VACCINATION CONTRE LA COVID 19, SEQUELLES, RESPONSABILITE ET INDEMNISATION

La campagne de vaccination contre la Covid-19 a débuté en décembre 2020.

En juillet 2021, un pass sanitaire a été mis en place pour permettre à la population française d’accéder à de nombreux services (restauration, théâtre etc).

Aussi, beaucoup estiment actuellement que leur libre choix quant à la vaccination s’amenuise.

D’autres s’inquiètent de l’efficacité de ce vaccin et de ses potentiels effets secondaires / dangers, eu égard à sa mise sur le marché beaucoup plus rapide que d’ordinaire.
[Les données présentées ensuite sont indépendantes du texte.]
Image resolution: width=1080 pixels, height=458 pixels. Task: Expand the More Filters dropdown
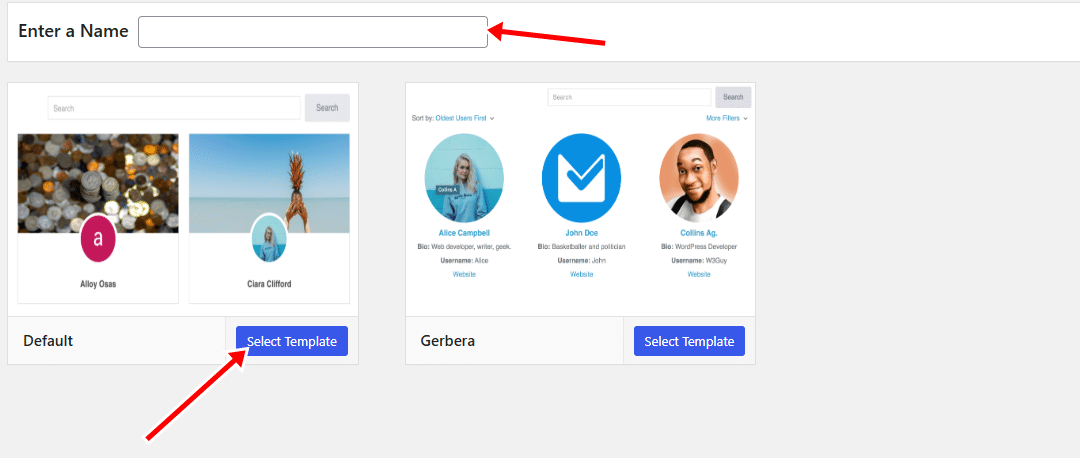pyautogui.click(x=725, y=118)
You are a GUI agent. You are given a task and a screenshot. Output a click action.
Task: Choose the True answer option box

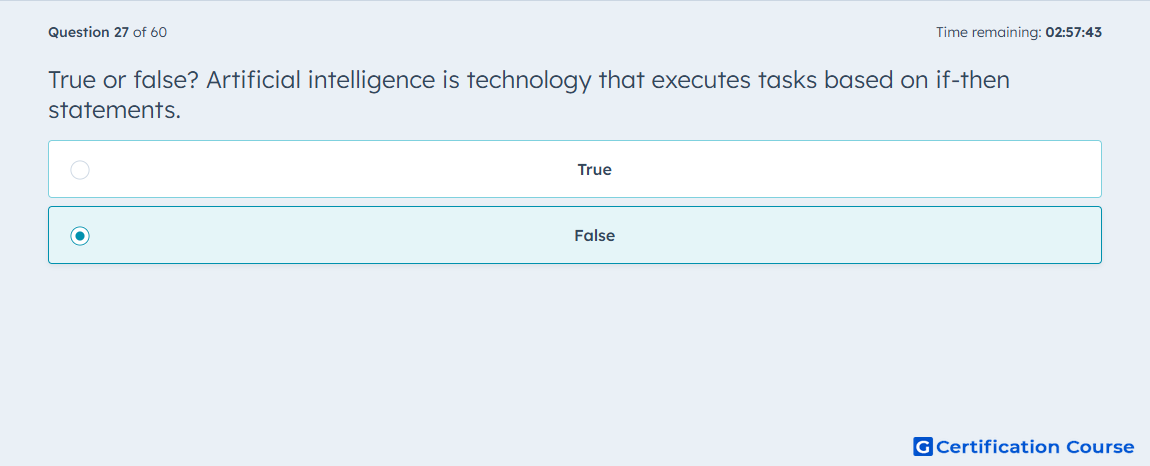(574, 169)
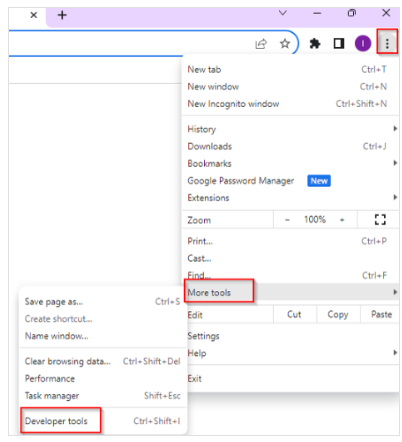The image size is (402, 442).
Task: Open a new tab with plus icon
Action: pyautogui.click(x=62, y=15)
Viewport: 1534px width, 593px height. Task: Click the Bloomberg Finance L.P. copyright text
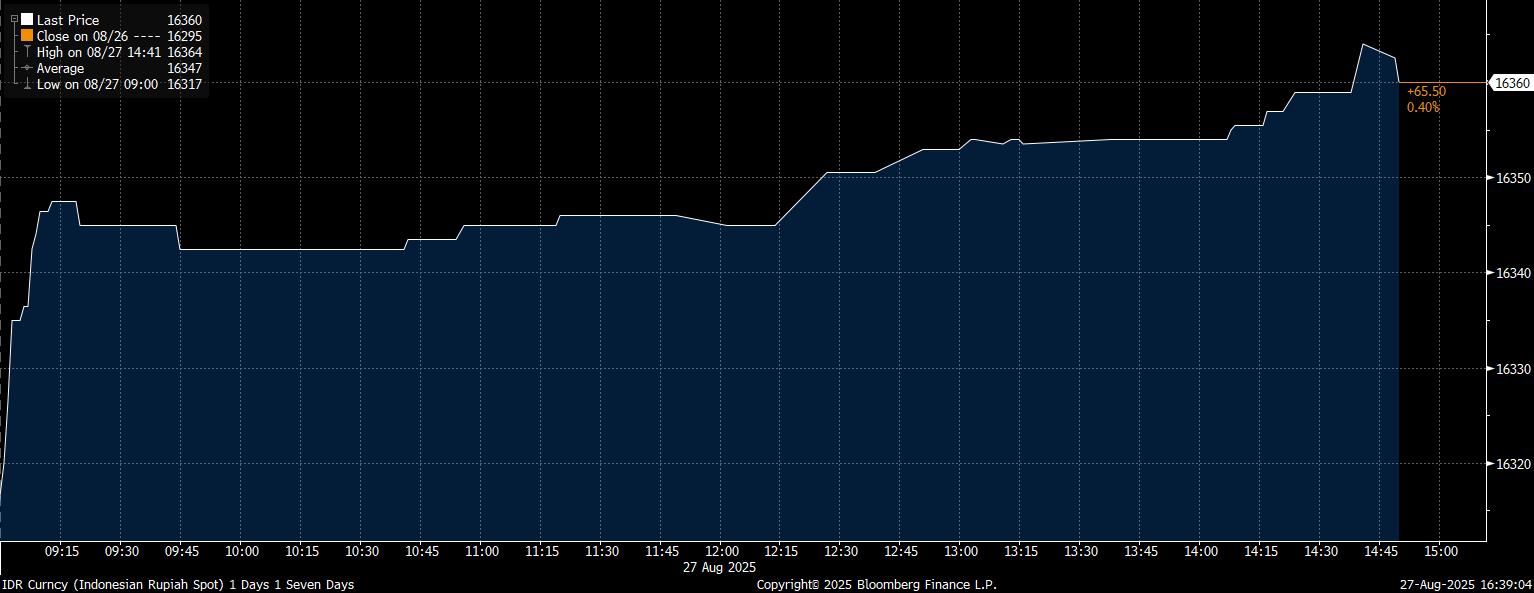[876, 584]
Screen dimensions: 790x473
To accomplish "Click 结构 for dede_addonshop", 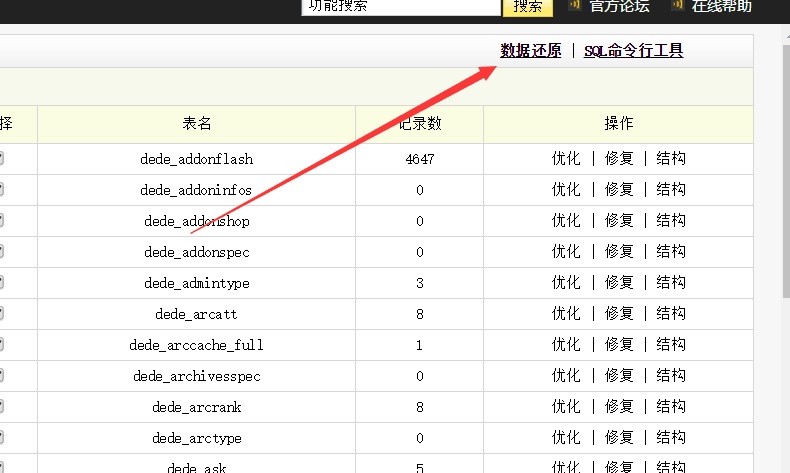I will click(671, 221).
Dans ce contexte de questionnement, il apparait logique de s’interroger sur les solutions juridiques offertes aux patients qui viendraient à être victime d’un dommage en lien avec cette vaccination.

Dans cette hypothèse, qui seraient alors responsable des préjudices subis ? et qui serait le débiteur de l’indemnisation ?

- Le laboratoire pharmaceutique ? - Le professionnel de santé qui vaccine ?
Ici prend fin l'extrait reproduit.